BEGIN Given entries

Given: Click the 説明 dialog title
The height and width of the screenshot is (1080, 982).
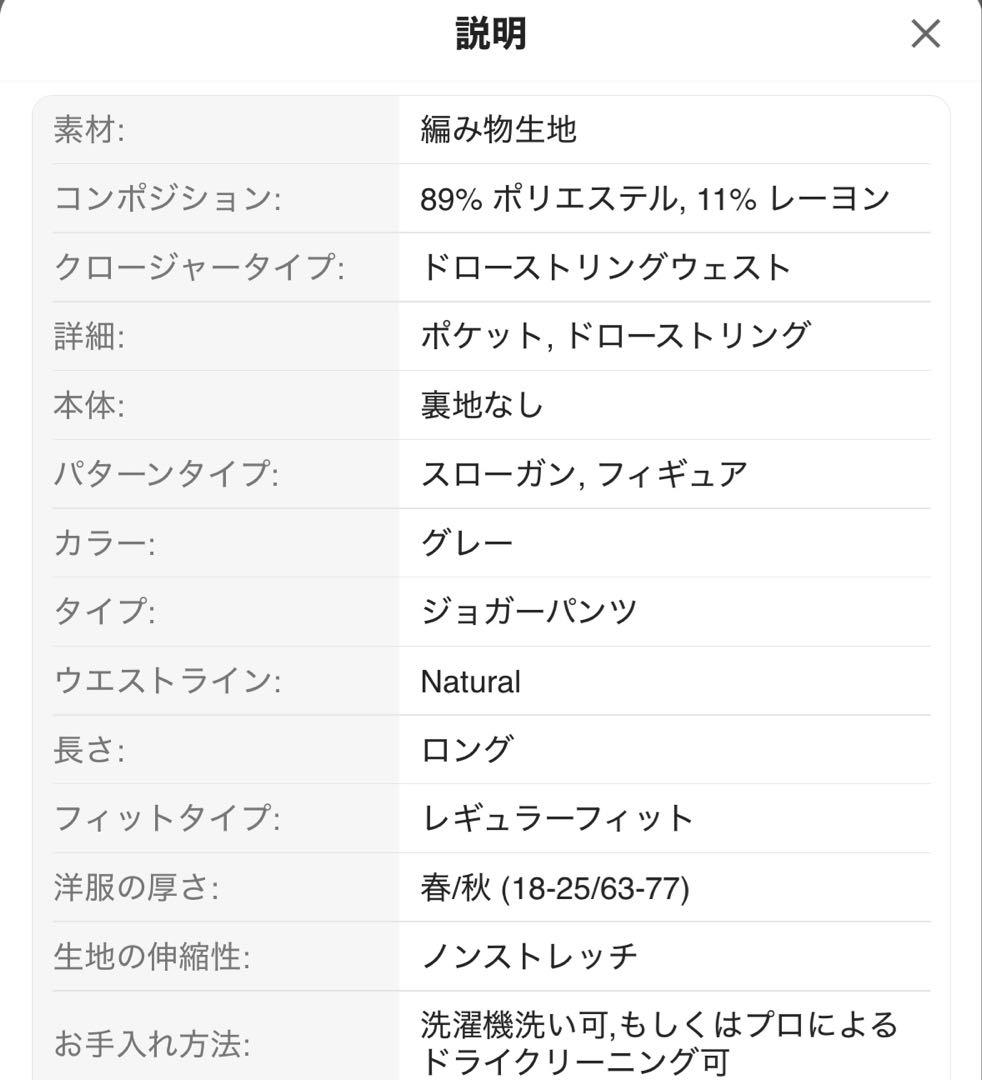Looking at the screenshot, I should click(492, 33).
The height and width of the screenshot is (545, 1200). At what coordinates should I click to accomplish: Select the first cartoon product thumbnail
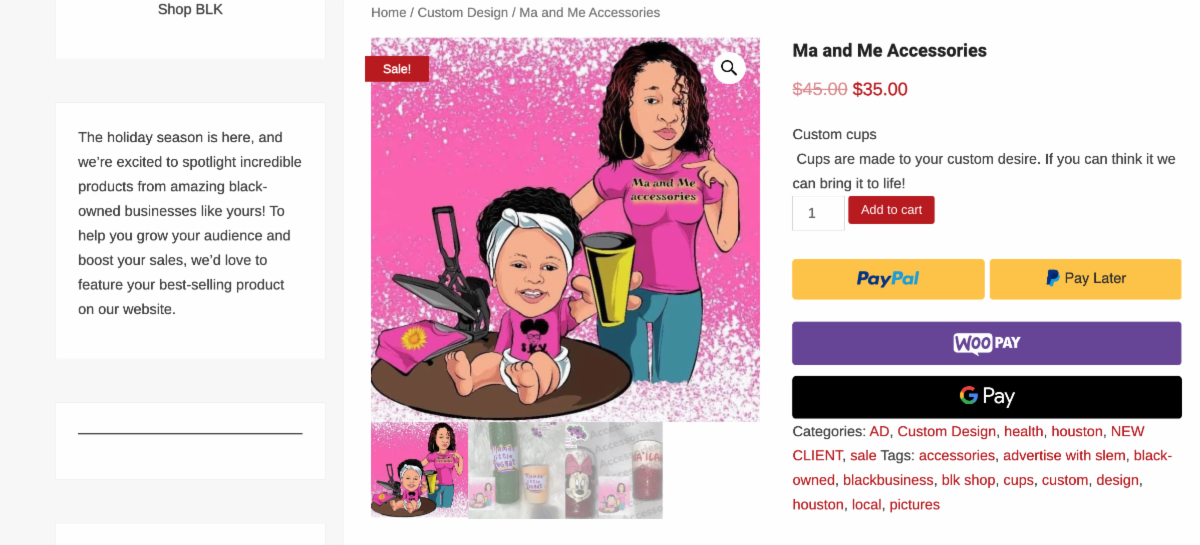coord(419,469)
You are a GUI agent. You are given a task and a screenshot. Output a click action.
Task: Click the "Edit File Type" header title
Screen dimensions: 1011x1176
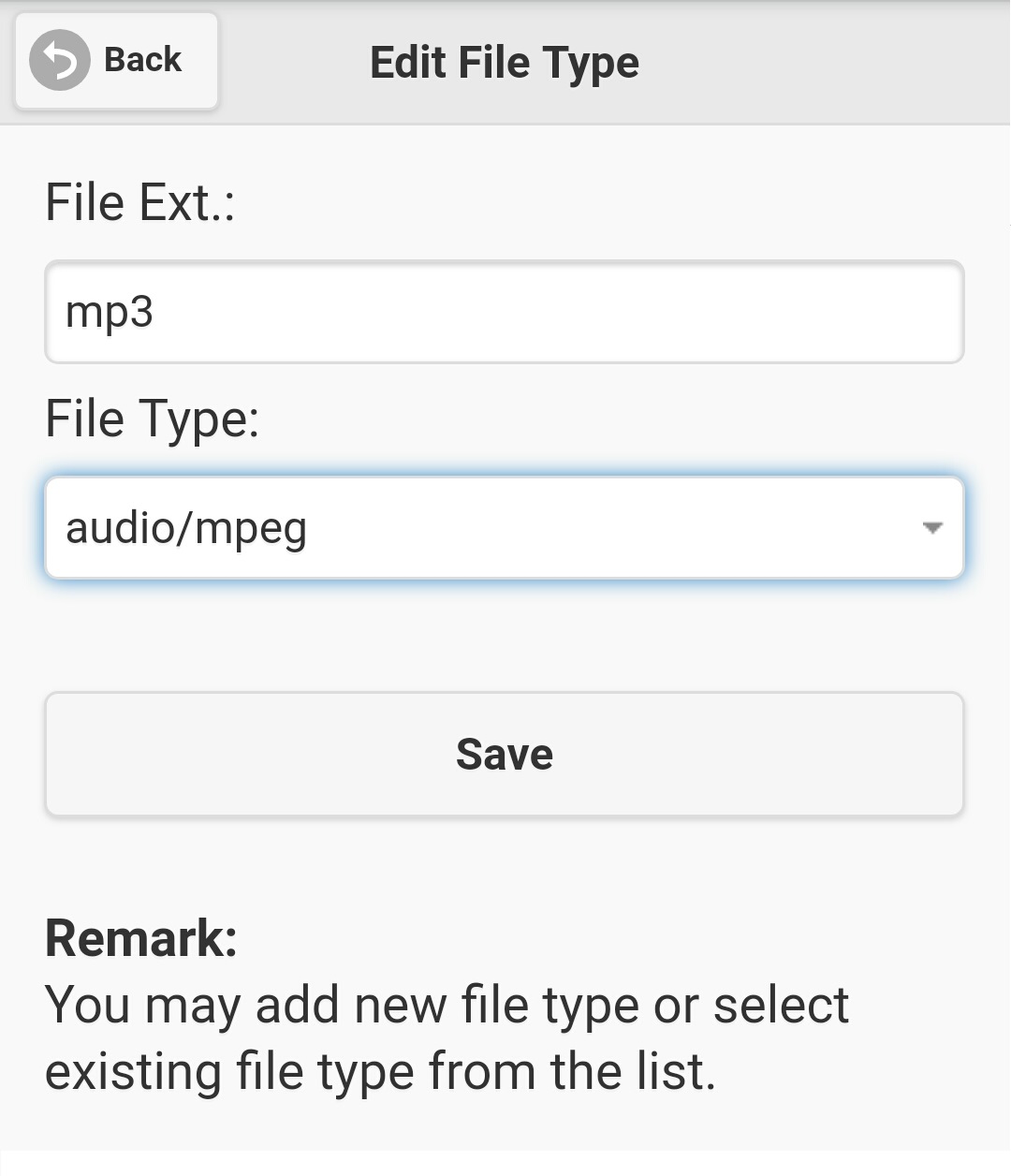click(x=504, y=63)
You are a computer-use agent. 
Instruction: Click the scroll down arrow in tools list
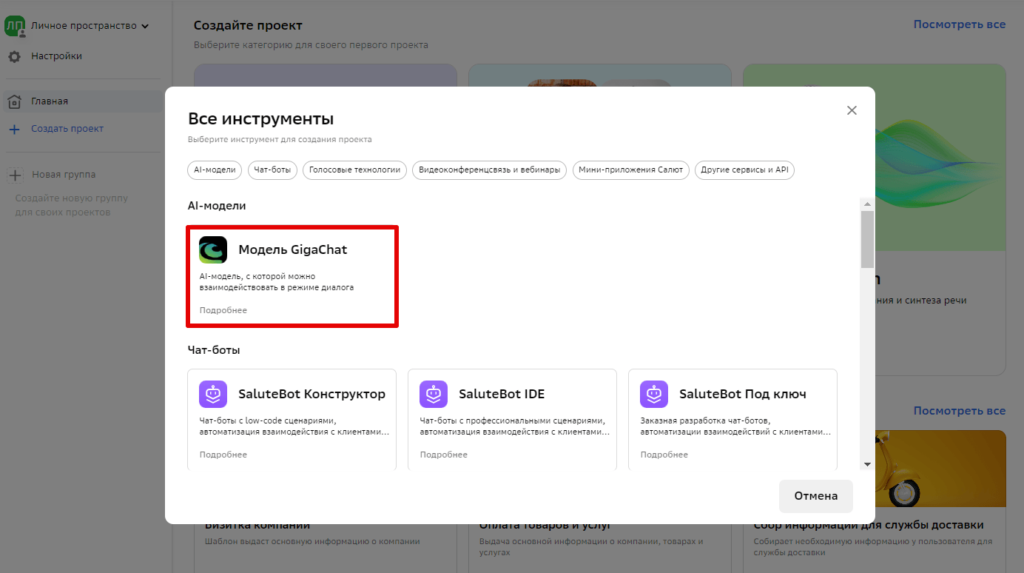click(x=867, y=464)
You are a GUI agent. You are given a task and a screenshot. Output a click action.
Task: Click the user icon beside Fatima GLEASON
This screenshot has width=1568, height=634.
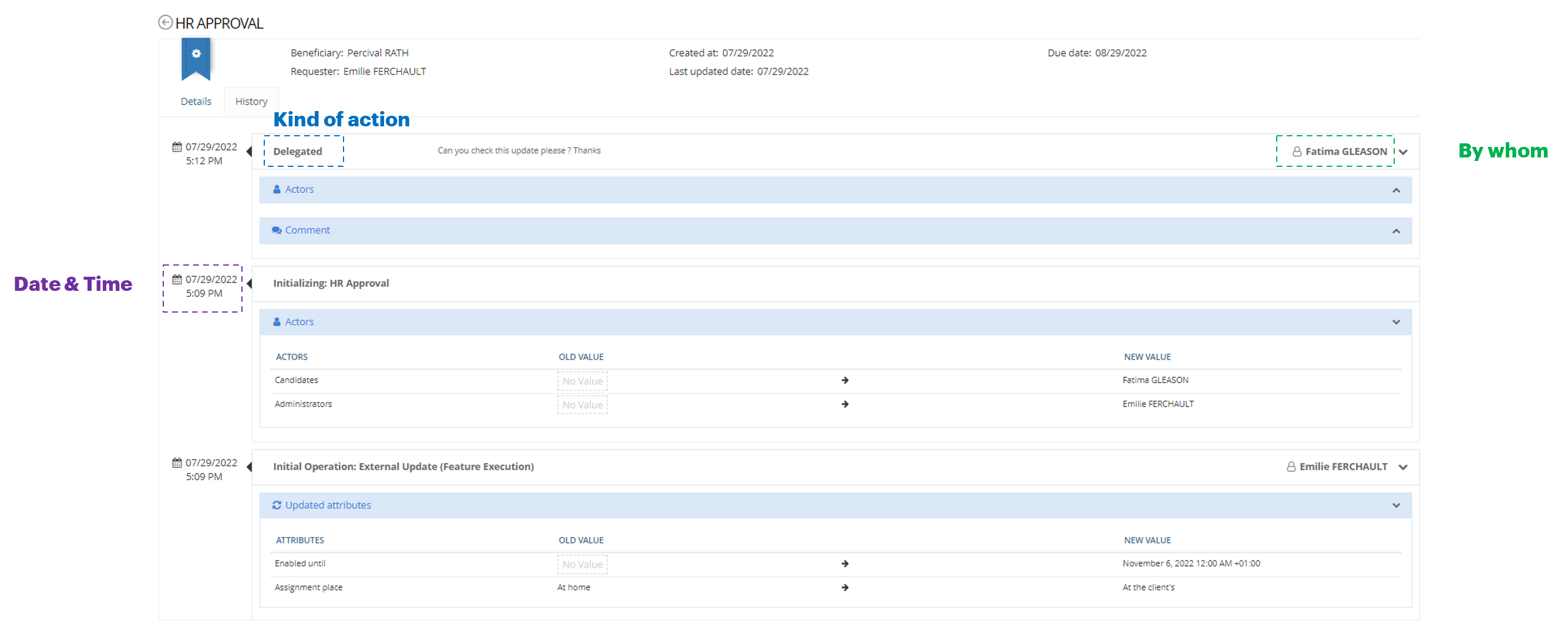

END Given entries

▶ _Aim_
Repeat every line of the data above word for word, leaving out the pictures.

▶ _Exercise result_
Given: Click the 説明 dialog title
The height and width of the screenshot is (1080, 982).
Looking at the screenshot, I should click(492, 33).
The height and width of the screenshot is (545, 1200). At what coordinates should I click to accomplish: Select the first cartoon product thumbnail
coord(419,469)
You are a GUI agent. You are given a task and a screenshot. Output a click action.
Task: Click the "Edit File Type" header title
Screen dimensions: 1011x1176
click(x=504, y=63)
You are a computer-use agent. 
Instruction: Click the scroll down arrow in tools list
click(x=867, y=464)
You are a GUI agent. You are given a task and a screenshot. Output a click action.
Task: Click the user icon beside Fatima GLEASON
This screenshot has width=1568, height=634.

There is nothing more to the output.